» **WHAT THIS EXERCISE ASKS**:
[A] Name every food that the essay on adoption mentions.
[B] Transcribe the essay on adoption from "Having an obsession" up to and including "another human being.".
## START SOURCE TEXT
I wish I had a different topic to be obsessed with, like, say, cooking. People wouldn’t accuse me of being angry or ungrateful if I wrote about tapas. People wouldn’t say I had no story if I wrote about cooking omelets. I wouldn’t accuse myself of those things.

Having an obsession can be exhausting. Looking at the familiar can be like bathing in your own shit after a while, but there you have it. We live in the world of what is new and sparkles is better than what smells like age, but adoption is what I have, and so I’ll just keep at it. I’ll be the person who wrote about adoption. There are worst things. I could be the person who walked a lot every morning and ate plenty of salads. I could be the person who never knowingly killed another human being.

I got a present in the mail today. It was a phone case filled with liquid and pink sparkles that move like a glittering sea. It wasn’t something I would have ordered for myself because it was so…shiny. So girly. I took my old case off as I stood at the mailbox and snapped on the new one. I loved it. It was so me.
## END SOURCE TEXT
## START RECORDED DATA
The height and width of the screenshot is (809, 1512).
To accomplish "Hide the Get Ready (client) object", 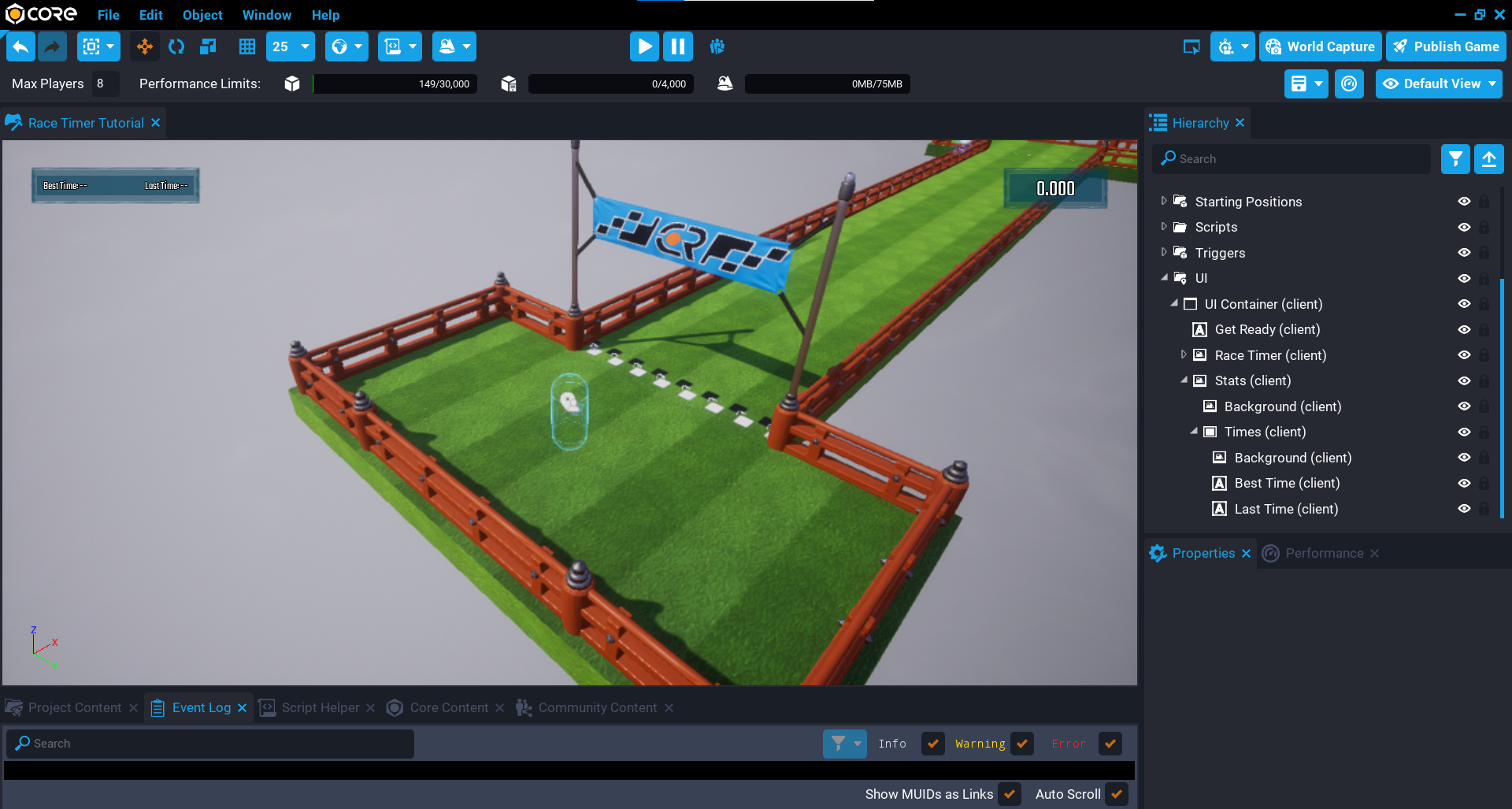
## END RECORDED DATA
» **TASK SOLUTIONS**:
[A] tapas, omelets, salads

[B]
Having an obsession can be exhausting. Looking at the familiar can be like bathing in your own shit after a while, but there you have it. We live in the world of what is new and sparkles is better than what smells like age, but adoption is what I have, and so I’ll just keep at it. I’ll be the person who wrote about adoption. There are worst things. I could be the person who walked a lot every morning and ate plenty of salads. I could be the person who never knowingly killed another human being.